EXERCISE PASSAGE

-- Opening Marker --

One thousand thirty eight articles were eligible for analysis. Two hundred thirty four (23%) were classified as negative. There was good agreement between observers in the classification of articles (k = 0.74). The percent of negative articles per journal was: Annals 20% (41/203), BMJ 22% (57/256), JAMA 23% (44/191), Lancet 22% (46/205), and NEJM 25% (46/183) (p = 0.857).

Thirty percent (70/234) of studies with negative results had comments on power and/or sample size calculations. Seventy three percent (171/234) included confidence intervals. The reporting of power (range: 15%-52%) and confidence intervals (range: 55–81%) varied significantly among journals. Twenty two percent of the studies included both power/sample size calculations and confidence intervals. There existed significant variation between journals in the reporting of power/sample size calculations and confidence intervals (Table 1). Because clinical trials (n = 87) and observational studies of etiology/risk factors (n = 109) were the predominant study designs (84% of the negative studies), articles with other study designs were not examined further. Fifty six percent (95% CI, 46–67%) of negative clinical trials and 15% (95% CI, 8–21%) of negative observational risk factor/etiology studies addressed power/sample size (p < 0.001). For reporting confidence intervals, the corresponding percentages were 79% (95% CI, 71–87%) and 75% (95% CI, 65–84%), respectively (p = 0.489).

-- Closing Marker --

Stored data
-- Opening Marker --

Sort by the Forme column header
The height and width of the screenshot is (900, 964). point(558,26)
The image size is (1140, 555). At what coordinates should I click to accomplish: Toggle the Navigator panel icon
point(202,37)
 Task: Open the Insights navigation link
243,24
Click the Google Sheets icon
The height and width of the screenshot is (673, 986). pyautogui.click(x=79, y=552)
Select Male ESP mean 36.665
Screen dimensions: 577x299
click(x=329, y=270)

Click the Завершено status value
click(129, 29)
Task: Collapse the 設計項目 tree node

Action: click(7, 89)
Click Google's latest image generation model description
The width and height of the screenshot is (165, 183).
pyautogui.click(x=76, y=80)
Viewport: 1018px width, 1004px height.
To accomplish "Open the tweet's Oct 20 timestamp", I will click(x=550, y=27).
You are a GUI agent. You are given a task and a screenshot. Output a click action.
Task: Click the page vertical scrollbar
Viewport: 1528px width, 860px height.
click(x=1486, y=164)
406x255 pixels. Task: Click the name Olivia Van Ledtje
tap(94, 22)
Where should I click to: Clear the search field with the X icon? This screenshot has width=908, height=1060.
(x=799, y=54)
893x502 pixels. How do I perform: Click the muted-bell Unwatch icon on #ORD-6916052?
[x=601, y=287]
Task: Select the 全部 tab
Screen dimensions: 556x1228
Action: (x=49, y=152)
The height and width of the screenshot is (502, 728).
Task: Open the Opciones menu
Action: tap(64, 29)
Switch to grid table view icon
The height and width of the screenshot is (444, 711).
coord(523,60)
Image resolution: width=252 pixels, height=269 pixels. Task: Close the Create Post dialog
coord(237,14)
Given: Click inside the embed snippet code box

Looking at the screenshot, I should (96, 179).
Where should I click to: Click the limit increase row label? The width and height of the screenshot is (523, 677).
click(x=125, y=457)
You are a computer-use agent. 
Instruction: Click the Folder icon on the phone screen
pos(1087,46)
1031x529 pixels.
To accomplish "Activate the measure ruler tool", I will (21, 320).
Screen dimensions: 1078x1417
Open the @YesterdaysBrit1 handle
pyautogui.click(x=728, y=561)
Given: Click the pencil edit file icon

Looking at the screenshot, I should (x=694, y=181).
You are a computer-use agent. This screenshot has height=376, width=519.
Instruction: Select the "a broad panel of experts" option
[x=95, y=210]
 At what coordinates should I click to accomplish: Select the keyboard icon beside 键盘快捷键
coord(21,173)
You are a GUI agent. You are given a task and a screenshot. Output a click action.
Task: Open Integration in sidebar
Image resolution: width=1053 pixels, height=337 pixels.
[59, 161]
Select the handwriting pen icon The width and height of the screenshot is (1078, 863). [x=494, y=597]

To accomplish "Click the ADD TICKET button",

-- Closing Marker --

WHAT THIS EXERCISE ASKS
1. Do these statements agree with the results passage? Answer yes or no for each, and quote the deciding words. (a) Seventy-three percent of the studies with negative results included confidence intervals. (b) Agreement between observers in classifying articles was poor. (c) Articles with study designs other than clinical trials and observational etiology/risk factor studies were examined further.
2. Reproduce the results passage between "One thousand thirty" and "(p = 0.857).", inclusive.
3. According to the results passage, what percentage of negative clinical trials addressed power/sample size?
These rows have no connection to the results passage.

RESPONSES PER TASK
1.
(a) Yes: "Seventy three percent (171/234) included confidence intervals."
(b) No: "There was good agreement between observers in the classification of articles (k = 0.74)."
(c) No: "articles with other study designs were not examined further."

2.
One thousand thirty eight articles were eligible for analysis. Two hundred thirty four (23%) were classified as negative. There was good agreement between observers in the classification of articles (k = 0.74). The percent of negative articles per journal was: Annals 20% (41/203), BMJ 22% (57/256), JAMA 23% (44/191), Lancet 22% (46/205), and NEJM 25% (46/183) (p = 0.857).

3. Fifty-six percent (95% CI, 46–67%).